Simple breakfasts of soft-poached eggs, served with caramelised baby tomatoes on one of the breads, such as the coveted rosemary potato loaf, are representative of what chef and owner Adam Robinson, does well: simple, unpretentious food, with each ingredient honoured to perfection. Robinson has an almost constructivist approach to cooking: nothing is served that shouldn’t be on the plate. There’s no superfluous garnish, just the perfect slice of bread and the perfect free-range egg. No more, no less.
The Glenwood Bakery is open for pizza dinners every Monday and Tuesday, with pizzas ranging from about R60 to R70. Prices are extremely reasonable. The pizza menu is a single page of a few options, including antipasto, that changes each week depending on availability of seasonal ingredients. House-made ice creams are usually on the pudding list, with a rotating range of flavours.
Bring your own; otherwise, sip on freshly pressed juices and coffee.
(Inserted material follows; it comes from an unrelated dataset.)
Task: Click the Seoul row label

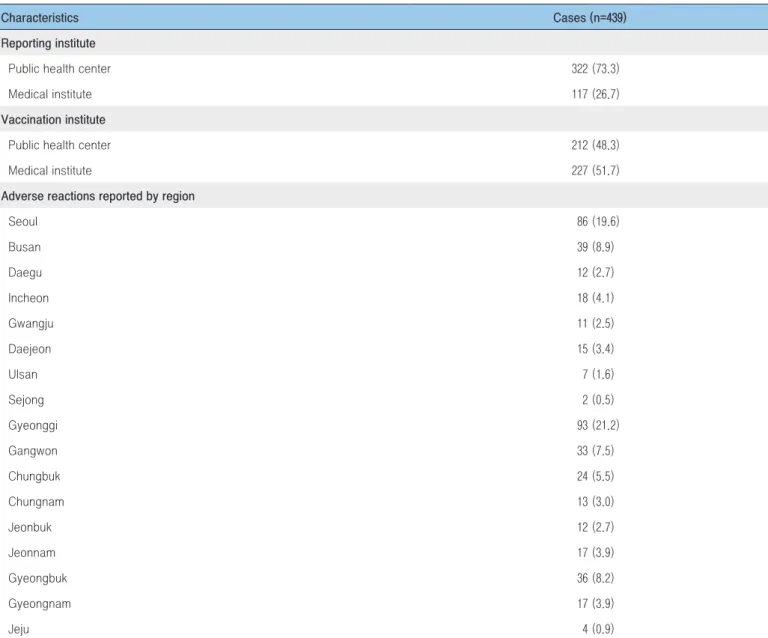Action: tap(23, 222)
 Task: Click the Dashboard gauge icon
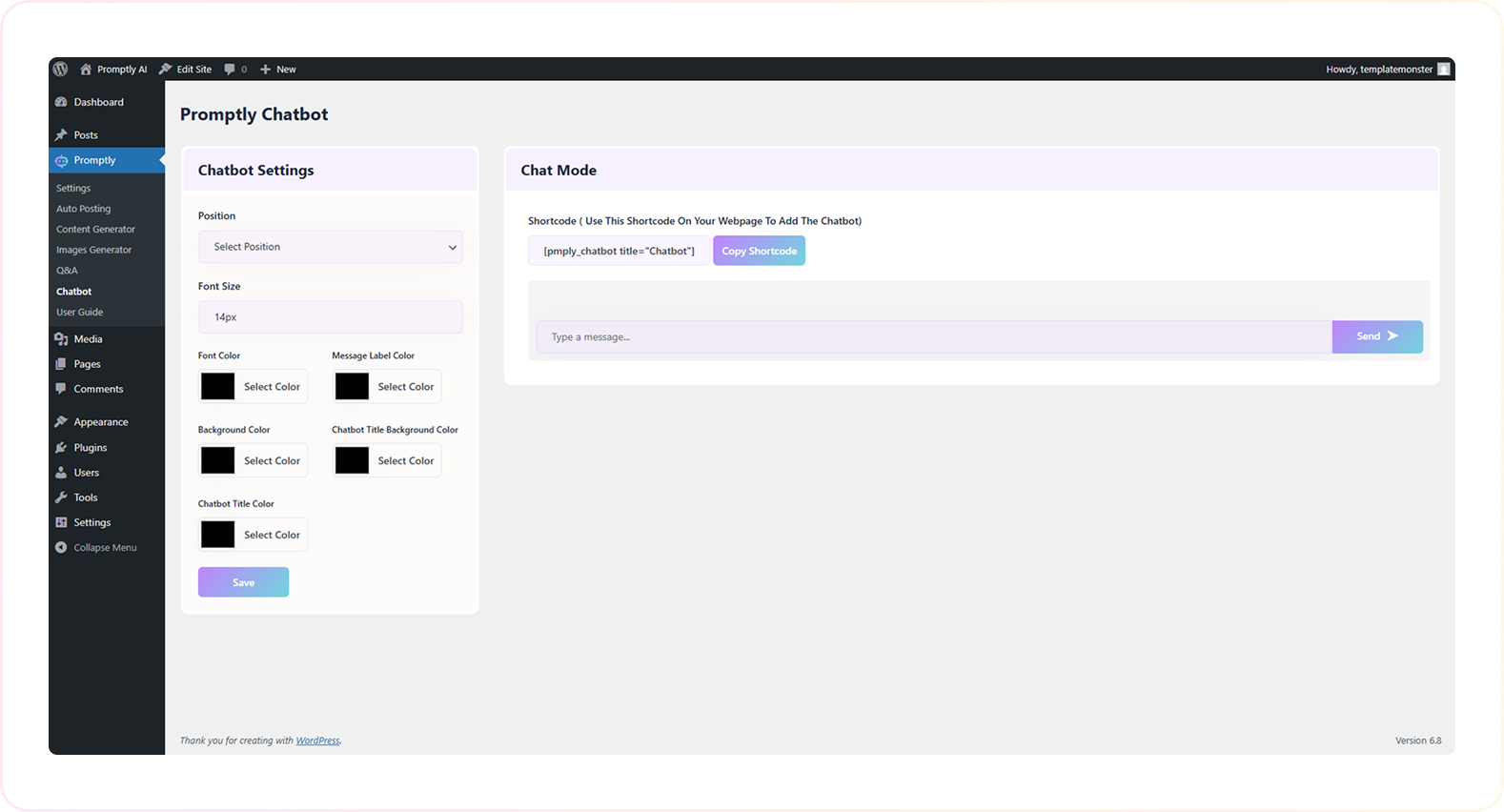pos(61,102)
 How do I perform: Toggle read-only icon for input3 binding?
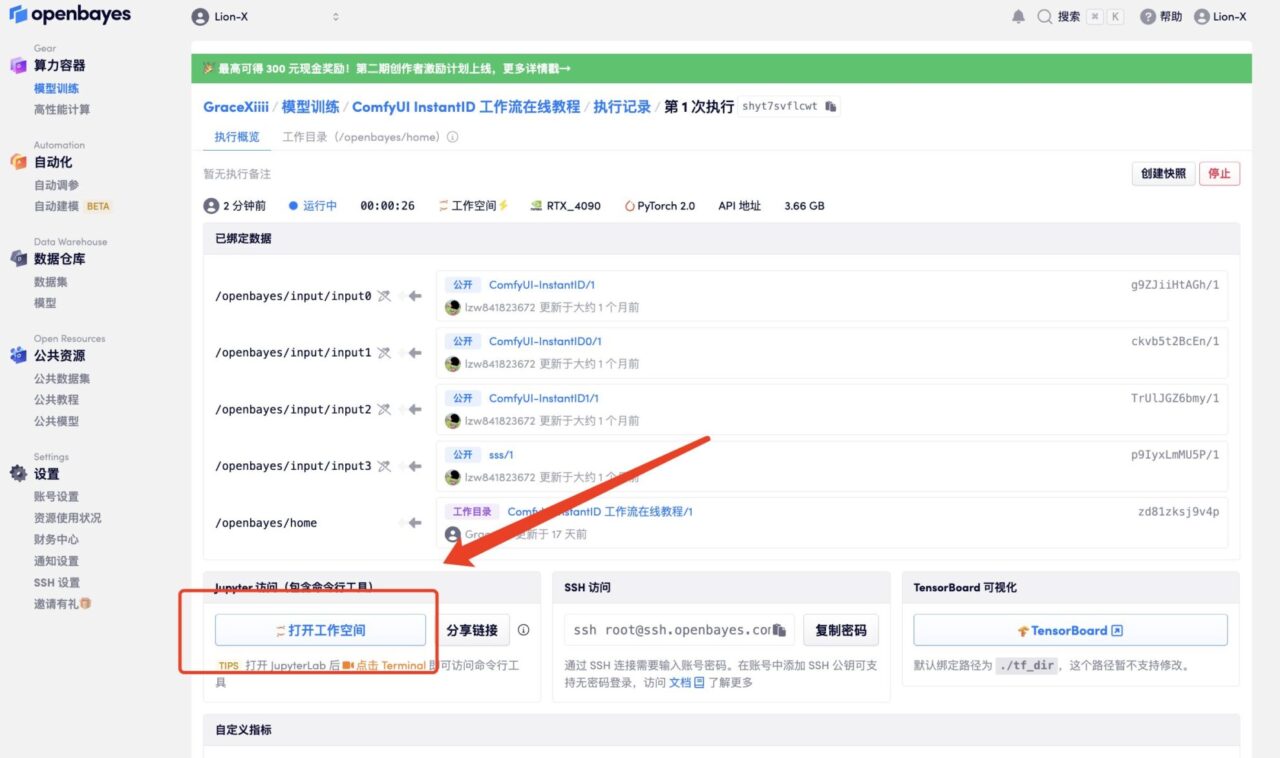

Food preparation takes precedence over promptness, so if you are popping in in the morning, enjoy the free WiFi or the paper while you wait. If it’s the evening, bring a bottle of wine and some friends for a chat as your pizza bakes for dinner.
The bakery is abuzz with chatter, redolent with warm smells wafting from the oven, and occasionally punctuated by the hissing of the coffee machine or grinder. It’s cosy and comfortable.
If you are after a specific loaf, be sure to pre-order. The bakery can make anything from soda bread to challah.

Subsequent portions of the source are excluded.